→ Provided text:
────
Post by President Bush »

President Bush wrote: Sun May 26, 2024 6:01 pm
How do you like this response I induced from ChatGPT?
Why did Justice Thomas criticize Brown vs board of education
ChatGPT
Justice Clarence Thomas has criticized the landmark Supreme Court case Brown v. Board of Education, which ruled against racial segregation in public schools, for a few reasons. Thomas believes that the decision led to unintended consequences, including the erosion of community support for black schools and the rise of forced busing to achieve integration. He has argued that the decision led to a focus on racial balance rather than educational quality and that it undermined the principles of local control and parental choice in education. Additionally, Thomas has expressed skepticism about using the courts to address social and political issues, preferring instead to rely on legislative solutions.
────
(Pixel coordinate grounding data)
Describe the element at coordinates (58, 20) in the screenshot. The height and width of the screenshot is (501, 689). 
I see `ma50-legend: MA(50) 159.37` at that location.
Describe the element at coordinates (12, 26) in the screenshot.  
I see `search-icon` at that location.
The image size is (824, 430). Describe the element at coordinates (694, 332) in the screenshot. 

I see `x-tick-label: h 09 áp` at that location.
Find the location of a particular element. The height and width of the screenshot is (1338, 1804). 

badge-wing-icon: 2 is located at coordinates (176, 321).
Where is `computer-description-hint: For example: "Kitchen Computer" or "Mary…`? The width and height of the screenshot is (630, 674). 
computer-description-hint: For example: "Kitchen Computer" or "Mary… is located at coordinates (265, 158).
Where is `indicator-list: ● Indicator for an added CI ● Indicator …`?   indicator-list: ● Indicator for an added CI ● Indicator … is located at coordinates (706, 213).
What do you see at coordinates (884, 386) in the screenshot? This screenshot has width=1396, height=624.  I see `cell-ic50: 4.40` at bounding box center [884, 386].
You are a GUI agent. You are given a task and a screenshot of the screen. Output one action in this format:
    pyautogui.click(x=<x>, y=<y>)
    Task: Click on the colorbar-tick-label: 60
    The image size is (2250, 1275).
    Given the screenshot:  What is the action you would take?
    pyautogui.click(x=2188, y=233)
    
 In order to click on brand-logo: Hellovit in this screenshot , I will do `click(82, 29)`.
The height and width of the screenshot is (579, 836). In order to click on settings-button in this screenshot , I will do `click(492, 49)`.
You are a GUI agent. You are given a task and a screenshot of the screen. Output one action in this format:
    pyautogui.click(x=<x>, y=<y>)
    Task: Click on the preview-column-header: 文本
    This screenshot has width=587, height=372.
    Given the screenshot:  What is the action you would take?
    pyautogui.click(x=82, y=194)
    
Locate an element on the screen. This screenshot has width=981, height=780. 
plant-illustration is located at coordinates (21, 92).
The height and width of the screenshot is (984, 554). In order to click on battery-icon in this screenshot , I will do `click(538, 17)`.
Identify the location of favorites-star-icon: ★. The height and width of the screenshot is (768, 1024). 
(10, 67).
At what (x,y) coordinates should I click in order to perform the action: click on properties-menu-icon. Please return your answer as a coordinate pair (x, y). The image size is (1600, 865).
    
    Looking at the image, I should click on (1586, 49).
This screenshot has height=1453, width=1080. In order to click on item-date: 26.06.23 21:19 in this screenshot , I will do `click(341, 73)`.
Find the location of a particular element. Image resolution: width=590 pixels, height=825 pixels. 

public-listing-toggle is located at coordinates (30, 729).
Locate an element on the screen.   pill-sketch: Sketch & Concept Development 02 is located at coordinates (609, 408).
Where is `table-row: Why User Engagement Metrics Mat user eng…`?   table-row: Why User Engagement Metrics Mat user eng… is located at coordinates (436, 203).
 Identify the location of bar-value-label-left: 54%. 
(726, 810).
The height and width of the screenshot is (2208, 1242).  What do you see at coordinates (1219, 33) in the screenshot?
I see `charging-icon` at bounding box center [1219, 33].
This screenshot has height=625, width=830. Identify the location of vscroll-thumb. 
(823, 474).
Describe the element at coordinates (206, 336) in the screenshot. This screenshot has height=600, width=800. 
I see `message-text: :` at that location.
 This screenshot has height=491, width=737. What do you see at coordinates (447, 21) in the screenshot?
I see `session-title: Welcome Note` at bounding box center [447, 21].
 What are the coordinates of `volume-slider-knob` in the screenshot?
────
→ Assignment 1:
In the forum post about Justice Thomas, what did Brown v. Board of Education rule against?
→ Assignment 2:
Turn the paragraph of the forum post about Justice Thomas that begins "Justice Clarence Thomas has criticized" into a bulleted list of his reasons.
→ Assignment 3:
Continue the forum post about Justice Thomas and Brown v. Board of Education from the point where it ends.
The entries have no connection to the text.

→ Reply 1:
It ruled against racial segregation in public schools.

→ Reply 2:
- The decision led to unintended consequences, including eroded community support for black schools and the rise of forced busing to achieve integration.
- It put the focus on racial balance rather than educational quality.
- It undermined the principles of local control and parental choice in education.
- Thomas is skeptical of using the courts to address social and political issues and prefers legislative solutions.

→ Reply 3:
Meadmaker wrote: Sun May 26, 2024 6:59 pmFascinating.

And once again, chatGPT's response is mostly accurate.
I like the blue part. You know, the part where Chat GPT refers to Justice Clarence Thomas criticizing the landmark Supreme Court case Brown v. Board of Education, and why.
President Bush wrote: Sun May 26, 2024 6:01 pmIf the headline you picked as your last example is misleading and/or stupid... why can't you just link to a countervailing example, a media article that has an entirely different take on Justice Thomas' language from his concurring opinion in "Alexander v. South Carolina State Conference of the NAACP" than the article you took issue with?
Meadmaker wrote: Sun May 26, 2024 6:59 pmHow about this one?

https://www.newsweek.com/clarence-thoma ... es-1904117 (The URL contains the exact headline, so there's no need to click if you are not inclined.)
ETA: The URL gotabbreviated in the display The headline is:
Clarence Thomas Wants Supreme Court to Stop Deciding Certain Cases
Oh, okay.

Unfortunately, there was no such reference, no evaluation, no defense, no analysis, pretty much nothing concerning Justice Thomas' language from his concurring opinion in "Alexander v. South Carolina State Conference of the NAACP".

Wasn't what Justice Thomas wrote the issue?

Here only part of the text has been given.